I almost forgot to take commentary notes for this episode because I was just enjoying being along for the ride. Part of that is because this episode emphasizes something I came to learn reading the Song of Ice and Fire series: this is a universe where the truly irredeemable get their just desserts. As far as Season 5, this has happened several times, but not to everybody, but starting with the events in this episode, I truly came to believe that this will happen to all of them.
Most of this episode is fallout from the previous episode. Cersei treats Joffrey’s wound and explains to him the narrative they will use to describe the event. Caitlin Stark arrives at King’s Landing, not long after the royal caravan. The scene where Ned discovered Needle moves on to the introduction of Syrio Forel, in a training session that Arya clearly begins to enjoy once she starts getting into it.

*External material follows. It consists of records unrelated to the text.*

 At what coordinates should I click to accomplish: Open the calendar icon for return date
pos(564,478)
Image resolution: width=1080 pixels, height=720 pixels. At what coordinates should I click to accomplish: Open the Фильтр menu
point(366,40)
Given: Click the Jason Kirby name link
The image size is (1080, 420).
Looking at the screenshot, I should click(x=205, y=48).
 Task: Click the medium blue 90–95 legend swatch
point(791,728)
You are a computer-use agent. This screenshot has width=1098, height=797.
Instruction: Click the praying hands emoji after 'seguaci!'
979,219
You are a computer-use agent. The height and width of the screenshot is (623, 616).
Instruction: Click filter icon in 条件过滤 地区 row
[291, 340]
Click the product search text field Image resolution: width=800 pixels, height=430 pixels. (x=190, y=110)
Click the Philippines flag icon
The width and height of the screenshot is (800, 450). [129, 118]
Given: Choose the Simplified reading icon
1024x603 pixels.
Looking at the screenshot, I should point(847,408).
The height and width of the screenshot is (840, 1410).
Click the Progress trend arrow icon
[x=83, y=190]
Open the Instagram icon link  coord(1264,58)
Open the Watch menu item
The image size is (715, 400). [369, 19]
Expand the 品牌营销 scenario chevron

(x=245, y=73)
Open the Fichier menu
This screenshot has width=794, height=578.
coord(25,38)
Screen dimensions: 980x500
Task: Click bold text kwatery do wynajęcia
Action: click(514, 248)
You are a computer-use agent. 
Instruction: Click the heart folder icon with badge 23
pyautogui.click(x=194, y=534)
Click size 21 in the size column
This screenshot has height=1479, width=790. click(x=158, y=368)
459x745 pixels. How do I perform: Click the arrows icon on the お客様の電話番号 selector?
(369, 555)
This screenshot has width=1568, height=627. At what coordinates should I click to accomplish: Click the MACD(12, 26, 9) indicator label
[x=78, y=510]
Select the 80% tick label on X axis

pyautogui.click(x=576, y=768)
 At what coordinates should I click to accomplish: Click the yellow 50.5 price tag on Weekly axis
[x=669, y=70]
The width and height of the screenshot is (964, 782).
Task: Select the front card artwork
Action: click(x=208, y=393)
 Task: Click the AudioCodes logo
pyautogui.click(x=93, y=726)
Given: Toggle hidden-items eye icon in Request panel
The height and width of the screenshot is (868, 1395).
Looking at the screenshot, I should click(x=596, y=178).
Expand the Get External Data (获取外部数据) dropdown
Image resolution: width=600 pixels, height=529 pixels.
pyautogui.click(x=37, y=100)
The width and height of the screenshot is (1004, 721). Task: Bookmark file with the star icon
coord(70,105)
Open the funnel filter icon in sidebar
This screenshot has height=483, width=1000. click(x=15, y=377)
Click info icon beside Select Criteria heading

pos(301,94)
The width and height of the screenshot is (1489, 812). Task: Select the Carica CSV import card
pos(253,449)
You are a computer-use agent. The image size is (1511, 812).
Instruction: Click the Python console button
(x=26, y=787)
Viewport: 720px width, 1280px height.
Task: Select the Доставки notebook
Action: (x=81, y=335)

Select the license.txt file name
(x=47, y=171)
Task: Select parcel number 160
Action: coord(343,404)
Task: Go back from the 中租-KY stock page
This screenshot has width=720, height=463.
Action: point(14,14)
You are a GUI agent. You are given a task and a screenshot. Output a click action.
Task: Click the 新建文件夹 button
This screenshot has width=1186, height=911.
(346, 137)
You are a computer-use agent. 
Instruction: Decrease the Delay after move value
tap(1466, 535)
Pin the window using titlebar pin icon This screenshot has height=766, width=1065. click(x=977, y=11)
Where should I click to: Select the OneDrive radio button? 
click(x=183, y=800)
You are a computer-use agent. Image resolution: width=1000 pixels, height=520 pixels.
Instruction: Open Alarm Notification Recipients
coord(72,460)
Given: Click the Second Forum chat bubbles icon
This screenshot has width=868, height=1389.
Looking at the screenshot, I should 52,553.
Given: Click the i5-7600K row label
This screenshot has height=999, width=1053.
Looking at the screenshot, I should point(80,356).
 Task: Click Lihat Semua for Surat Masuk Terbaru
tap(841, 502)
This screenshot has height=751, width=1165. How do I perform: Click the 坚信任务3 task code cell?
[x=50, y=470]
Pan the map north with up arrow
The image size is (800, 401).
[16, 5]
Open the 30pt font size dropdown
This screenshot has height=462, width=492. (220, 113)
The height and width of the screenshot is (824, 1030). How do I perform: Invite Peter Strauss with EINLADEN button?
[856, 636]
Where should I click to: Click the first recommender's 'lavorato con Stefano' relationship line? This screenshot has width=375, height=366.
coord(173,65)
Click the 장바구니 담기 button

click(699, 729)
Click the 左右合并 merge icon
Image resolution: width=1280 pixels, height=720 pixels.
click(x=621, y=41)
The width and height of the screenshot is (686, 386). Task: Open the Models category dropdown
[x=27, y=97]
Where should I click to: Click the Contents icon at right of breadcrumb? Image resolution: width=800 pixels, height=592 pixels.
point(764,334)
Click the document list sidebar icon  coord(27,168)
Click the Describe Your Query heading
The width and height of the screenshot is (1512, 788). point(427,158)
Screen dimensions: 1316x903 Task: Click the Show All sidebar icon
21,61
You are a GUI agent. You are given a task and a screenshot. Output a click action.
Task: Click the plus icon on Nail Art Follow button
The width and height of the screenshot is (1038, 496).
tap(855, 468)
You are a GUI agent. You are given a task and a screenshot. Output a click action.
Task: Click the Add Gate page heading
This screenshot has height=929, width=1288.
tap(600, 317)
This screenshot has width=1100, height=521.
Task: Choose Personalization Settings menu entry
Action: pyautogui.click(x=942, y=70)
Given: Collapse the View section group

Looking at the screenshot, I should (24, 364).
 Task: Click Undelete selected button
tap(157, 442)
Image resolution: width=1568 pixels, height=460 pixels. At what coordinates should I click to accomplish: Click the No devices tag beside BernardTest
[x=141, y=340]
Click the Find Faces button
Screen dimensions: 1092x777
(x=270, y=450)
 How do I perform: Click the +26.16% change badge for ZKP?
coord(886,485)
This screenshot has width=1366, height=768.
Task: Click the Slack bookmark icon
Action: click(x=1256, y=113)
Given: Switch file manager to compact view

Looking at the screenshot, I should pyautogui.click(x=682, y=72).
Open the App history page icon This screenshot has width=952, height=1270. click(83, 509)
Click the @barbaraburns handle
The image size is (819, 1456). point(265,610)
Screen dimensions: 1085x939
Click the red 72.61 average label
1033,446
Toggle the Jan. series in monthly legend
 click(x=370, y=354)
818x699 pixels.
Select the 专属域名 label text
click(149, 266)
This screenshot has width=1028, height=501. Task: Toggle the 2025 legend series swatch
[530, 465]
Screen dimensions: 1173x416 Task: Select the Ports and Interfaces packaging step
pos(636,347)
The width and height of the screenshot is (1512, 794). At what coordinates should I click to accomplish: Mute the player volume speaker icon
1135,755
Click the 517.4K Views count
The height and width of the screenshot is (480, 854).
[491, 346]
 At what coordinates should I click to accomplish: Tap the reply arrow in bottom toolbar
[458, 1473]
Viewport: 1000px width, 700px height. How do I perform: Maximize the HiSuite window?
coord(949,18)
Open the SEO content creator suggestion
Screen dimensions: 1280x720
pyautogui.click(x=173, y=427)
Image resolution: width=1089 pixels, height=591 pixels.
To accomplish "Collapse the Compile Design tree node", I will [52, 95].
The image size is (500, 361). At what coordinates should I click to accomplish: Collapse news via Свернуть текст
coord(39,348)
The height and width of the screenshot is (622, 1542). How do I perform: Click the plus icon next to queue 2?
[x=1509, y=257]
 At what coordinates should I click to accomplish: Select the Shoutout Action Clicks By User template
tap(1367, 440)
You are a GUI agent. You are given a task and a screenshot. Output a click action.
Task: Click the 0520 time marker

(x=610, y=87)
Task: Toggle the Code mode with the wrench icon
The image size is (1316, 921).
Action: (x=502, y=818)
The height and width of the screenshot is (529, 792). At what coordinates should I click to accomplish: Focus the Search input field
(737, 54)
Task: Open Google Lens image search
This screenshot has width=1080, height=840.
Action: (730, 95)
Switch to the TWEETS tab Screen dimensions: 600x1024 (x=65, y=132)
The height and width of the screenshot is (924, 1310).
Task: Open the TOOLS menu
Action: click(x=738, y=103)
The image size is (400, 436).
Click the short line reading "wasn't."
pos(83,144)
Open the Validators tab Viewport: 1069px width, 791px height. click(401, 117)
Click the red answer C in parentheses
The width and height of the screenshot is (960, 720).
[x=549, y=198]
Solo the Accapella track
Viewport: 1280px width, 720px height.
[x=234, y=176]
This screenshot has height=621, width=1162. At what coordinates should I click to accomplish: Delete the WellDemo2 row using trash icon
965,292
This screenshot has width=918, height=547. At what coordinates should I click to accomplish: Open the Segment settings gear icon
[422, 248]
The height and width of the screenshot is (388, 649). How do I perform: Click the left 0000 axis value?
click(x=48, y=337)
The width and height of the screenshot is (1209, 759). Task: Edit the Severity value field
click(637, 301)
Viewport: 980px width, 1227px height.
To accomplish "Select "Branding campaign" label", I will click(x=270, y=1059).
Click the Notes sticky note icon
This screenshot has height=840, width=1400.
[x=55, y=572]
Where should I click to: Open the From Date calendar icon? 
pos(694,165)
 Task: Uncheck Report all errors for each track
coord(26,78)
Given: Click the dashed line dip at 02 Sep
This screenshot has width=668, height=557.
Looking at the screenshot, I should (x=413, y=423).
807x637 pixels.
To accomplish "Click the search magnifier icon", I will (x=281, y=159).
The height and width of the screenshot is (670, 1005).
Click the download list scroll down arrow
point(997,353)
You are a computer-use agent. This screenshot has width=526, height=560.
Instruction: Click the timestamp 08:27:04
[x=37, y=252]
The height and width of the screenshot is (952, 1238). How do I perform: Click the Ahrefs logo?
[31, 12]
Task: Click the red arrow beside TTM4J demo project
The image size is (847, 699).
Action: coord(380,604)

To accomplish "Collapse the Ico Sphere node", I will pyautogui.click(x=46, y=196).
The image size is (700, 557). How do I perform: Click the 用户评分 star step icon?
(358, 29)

This training is something that I appreciate George R. R. Martin (and Ned Stark) for. While both men and women can learn how to fight, there is a difference between fighting styles that work best for them. While as a teenager I believed these were all sociocultural and felt that true feminism was to ignore it, I now know better. Attempting to teach a knightly style of fighting to Arya would have proved the wrong point: that she’s not cut out for it and lacks the raw brute strength required for the moves that knights use. (Interestingly, there is also a discussion between Ser Jorah and a dothraki bloodrider in this episode about different weapons and fighting styles.) While a swift, agility-based fighting style is not one that is exclusive to women, it makes a lot of sense for a competent father who loves his daughter and wants her to learn how to fight to license someone who can teach her a fighting style that works to her build and strengths while minimizing her weaknesses.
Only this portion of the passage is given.